Today a female facebook friend - kind of a feminist but not usually one to post a lot about those issues (far, far less than I post on feminist/gender issues) called the astronaut commercials "sexist". I worry when I see things like this because I think overusing the term really twists its meaning (kind of like calling people who advocate policies that are in the end probably bad for minorities "racists"... we can say we don't like that but it's quite a stretch to say they are racists).

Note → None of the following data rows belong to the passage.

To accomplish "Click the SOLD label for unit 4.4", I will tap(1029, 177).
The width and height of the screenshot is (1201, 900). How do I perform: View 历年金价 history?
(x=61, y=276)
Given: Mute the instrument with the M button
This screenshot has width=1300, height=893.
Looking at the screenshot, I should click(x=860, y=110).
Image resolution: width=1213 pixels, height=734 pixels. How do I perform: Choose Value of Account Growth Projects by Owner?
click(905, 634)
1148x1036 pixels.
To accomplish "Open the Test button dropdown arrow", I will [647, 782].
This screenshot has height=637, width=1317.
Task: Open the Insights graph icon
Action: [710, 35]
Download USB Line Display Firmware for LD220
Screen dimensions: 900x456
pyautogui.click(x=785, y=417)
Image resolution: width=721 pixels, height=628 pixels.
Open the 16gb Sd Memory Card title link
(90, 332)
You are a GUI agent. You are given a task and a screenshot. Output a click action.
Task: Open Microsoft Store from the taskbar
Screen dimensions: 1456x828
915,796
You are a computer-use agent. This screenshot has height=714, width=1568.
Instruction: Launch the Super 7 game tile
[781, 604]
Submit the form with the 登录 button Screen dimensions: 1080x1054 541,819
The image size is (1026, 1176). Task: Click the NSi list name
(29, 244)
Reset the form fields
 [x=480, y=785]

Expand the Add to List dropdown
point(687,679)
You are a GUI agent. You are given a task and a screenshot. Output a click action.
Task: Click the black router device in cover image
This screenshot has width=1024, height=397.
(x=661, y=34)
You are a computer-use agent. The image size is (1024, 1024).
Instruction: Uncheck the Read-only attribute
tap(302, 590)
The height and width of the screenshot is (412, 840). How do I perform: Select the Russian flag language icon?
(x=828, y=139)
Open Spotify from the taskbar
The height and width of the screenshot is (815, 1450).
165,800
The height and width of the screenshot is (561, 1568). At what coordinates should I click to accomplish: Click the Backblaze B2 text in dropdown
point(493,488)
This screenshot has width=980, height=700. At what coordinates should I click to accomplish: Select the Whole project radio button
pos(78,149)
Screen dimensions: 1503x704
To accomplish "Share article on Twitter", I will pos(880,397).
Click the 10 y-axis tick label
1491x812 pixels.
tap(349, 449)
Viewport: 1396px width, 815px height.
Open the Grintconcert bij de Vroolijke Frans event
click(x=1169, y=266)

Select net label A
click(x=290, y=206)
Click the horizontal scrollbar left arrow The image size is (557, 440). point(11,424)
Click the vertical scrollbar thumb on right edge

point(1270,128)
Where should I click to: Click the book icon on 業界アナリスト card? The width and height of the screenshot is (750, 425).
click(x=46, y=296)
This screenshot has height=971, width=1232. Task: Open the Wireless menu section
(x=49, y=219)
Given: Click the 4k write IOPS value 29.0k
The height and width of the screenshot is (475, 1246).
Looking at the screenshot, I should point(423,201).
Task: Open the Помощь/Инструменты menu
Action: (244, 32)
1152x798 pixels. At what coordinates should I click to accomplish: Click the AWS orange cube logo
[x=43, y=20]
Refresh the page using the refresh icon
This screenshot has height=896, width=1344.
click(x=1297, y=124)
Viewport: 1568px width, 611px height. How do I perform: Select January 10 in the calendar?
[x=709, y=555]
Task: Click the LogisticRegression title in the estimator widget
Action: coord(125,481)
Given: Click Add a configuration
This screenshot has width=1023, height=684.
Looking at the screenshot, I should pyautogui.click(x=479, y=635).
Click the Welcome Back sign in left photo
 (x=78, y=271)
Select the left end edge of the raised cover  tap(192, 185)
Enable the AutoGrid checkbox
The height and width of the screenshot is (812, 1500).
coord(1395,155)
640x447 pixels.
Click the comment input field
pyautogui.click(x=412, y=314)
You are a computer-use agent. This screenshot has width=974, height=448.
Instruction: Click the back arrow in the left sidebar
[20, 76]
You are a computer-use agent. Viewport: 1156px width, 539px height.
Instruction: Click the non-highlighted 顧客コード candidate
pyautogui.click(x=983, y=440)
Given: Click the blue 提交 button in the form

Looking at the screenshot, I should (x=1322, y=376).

It's not even clear exactly what inspires this. My best guess is that it's obviously a super-charged sexual encounter. I don't say that because there's anything that explicit going on, but after almost being eaten most people are probably not going to be weighing which guy they want to be with. The concern may be that the guy is doing the rescuing but that seems like an even weaker case. It's a product for men so obviously the astronaut has to be a guy. The lifeguard could be a girl but for the sake of statistical frequency and ease of exposition I don't see anything especially wrong with presenting heterosexual relationships here (i.e. - the astronaut has to be a guy, if we are assuming heterosexuality for the reasons just stated that makes the victim a girl and the lifeguard a guy). Certainly there's nothing sexist or homophobic about that choice. We see female lifeguards on TV all the time too. There was of course the golden age of Baywatch, but check out any Syfy mutant shark/octopus movie. So I don't think it's that.

There's also, of course, that the victim and the lifeguard here have idealized body types - a perennial concern. There is good reason for this concern, for what the body types we see on TV do for body image, etc. There's good reason to want to see a change. Hollywood and TV go overboard and ought to be disciplined on this point, but this gets tricky too because people have preferences and are attracted to different things. Of course it's socially constructed and might need some tweaking on the extremes, but it gets very tough when you start trying to tell people what they ought to find attractive because then you're just substituting your views about body type for theirs. And who really has a right to scold me for my apparent tendency (completely subconscious - I'm just looking at the data) to like shorter women? In other words, (1.) it's not clear this is "sexist" because body image ideals are around for both sexes, and (2.) there are very real limits to how far you can push this one before you're scolding people for having sexual urges which is presumably NOT the direction we want to go.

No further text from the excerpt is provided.